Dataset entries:
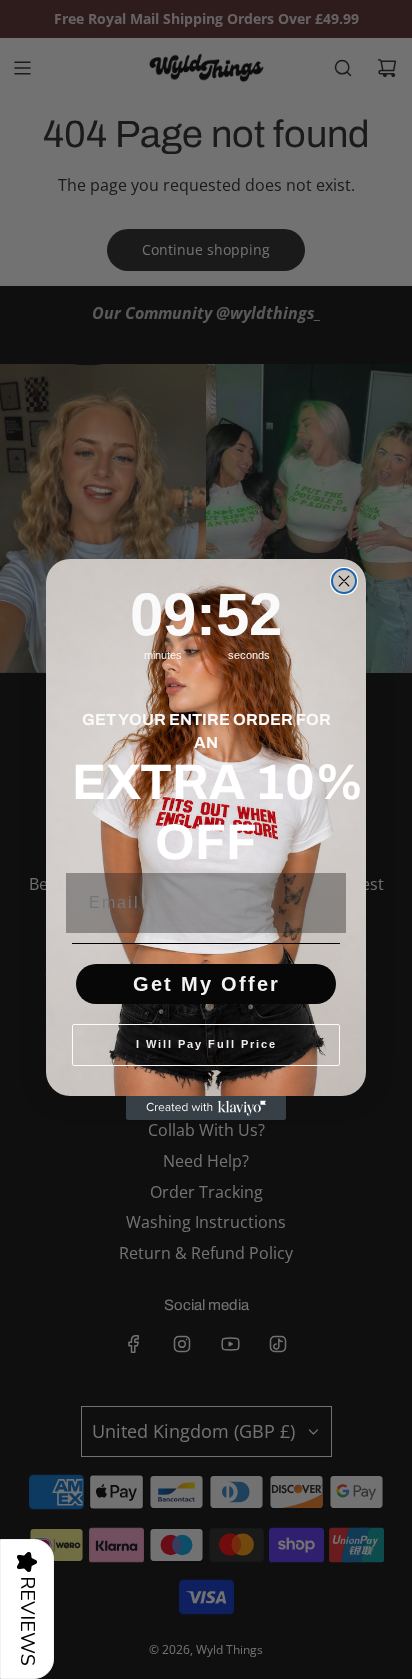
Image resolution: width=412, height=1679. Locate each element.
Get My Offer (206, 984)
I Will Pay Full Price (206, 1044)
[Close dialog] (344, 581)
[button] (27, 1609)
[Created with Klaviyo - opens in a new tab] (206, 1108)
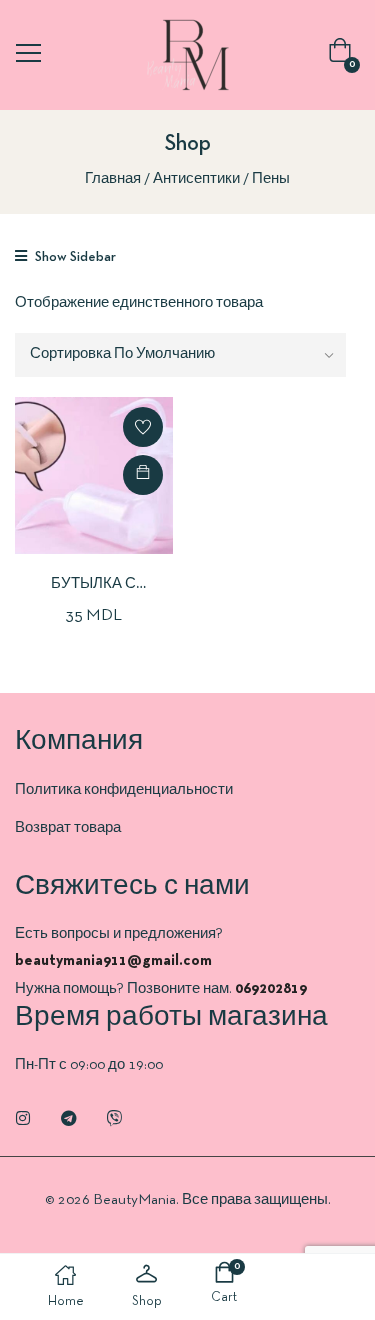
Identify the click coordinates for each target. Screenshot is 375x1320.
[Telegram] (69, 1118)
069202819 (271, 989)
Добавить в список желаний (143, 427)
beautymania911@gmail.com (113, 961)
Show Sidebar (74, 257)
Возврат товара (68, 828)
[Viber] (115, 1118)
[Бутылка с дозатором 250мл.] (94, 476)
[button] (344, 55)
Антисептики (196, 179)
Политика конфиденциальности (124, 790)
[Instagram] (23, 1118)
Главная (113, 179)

§ **ABOUT THIS EXERCISE**
Final part of the records: return the line that contains "Антисептики (196, 179)" and every line after it, exactly, with no other lines added.

§ **PROBLEM SOLUTION**
Антисептики (196, 179)
Политика конфиденциальности (124, 790)
[Instagram] (23, 1118)
Главная (113, 179)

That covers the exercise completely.